June 2026

Singapore Office Demand Shifts as New Supply Tightens
Office Market Snapshot

Singapore Office Market Snapshot June 2026

With the relocation of the last remaining tenants from HarbourFront Centre and 79 Anson now largely complete, market demand is likely to shift back towards more traditional occupier movement. This includes businesses seeking new space due to expansion, rightsizing, cost reduction or a need to upgrade to better-quality buildings that support ESG and workplace requirements.

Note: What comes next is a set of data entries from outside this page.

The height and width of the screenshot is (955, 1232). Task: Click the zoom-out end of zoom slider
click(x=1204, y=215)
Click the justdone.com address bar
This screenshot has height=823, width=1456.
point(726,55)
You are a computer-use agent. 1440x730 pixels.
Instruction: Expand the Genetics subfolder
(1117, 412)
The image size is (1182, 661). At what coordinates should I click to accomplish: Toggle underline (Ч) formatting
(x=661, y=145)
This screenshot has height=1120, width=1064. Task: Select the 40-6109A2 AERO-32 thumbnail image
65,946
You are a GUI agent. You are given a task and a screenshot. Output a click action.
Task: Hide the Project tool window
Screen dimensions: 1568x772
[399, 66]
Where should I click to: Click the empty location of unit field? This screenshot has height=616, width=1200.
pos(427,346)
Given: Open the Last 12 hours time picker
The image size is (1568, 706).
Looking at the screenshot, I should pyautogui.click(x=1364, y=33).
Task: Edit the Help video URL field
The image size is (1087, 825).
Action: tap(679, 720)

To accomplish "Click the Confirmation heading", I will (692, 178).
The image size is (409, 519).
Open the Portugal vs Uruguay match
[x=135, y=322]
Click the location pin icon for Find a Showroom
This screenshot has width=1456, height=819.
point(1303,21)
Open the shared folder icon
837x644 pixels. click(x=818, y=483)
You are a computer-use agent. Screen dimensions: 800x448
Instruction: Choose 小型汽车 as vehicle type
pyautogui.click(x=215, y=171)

Shaw Tower, which is due to complete soon, has continued to attract attention with a series of tenant announcements. The latest is Allianz Insurance, which is relocating from CapitaSky. Previously announced tenants include Sanofi Aventis, Adyen and The Great Room, further reinforcing the appeal of new, high-quality office developments in a market with limited upcoming supply.

IN BRIEF


Rightsizing remains a popular strategy for occupiers seeking to optimise both cost and space, as seen in the relocations of Shell, Allianz Insurance, ANZ Bank and Bank of New York Mellon.

New office supply will pause in 2027, with space in Shaw Tower, Keppel South Central and IOI Central Boulevard West Tower filling quickly. The next tranche of supply is expected in 2028, including The Clifford, The Skywaters, Newport Plaza and Singtel Comcentre in the Orchard Road district.

The islandwide office vacancy rate decreased to 10.8% at the end of Q1 2026, down from 11.1% at the end of the previous quarter. The supply data below is from the Urban Redevelopment Authority.

OFFICE SUPPLY DATA

Supply Pipeline of Office Space

Stock and Vacancy Rate of Office Space

Source: URA Website

In Other News

Shaw Tower, Beach Road
Shaw Tower, Beach Road

Allianz said to have leased about 78,000 sq ft at Shaw Tower

Allianz is understood to have leased about 78,000 square feet (sq ft) at the new Shaw Tower in Beach Road, in the biggest leasing deal signed so far at the redeveloped project. The group is expected to relocate from CapitaSky at 79 Robinson Road, where it is said to occupy about 88,000 sq ft. Its lease there will end in March 2027.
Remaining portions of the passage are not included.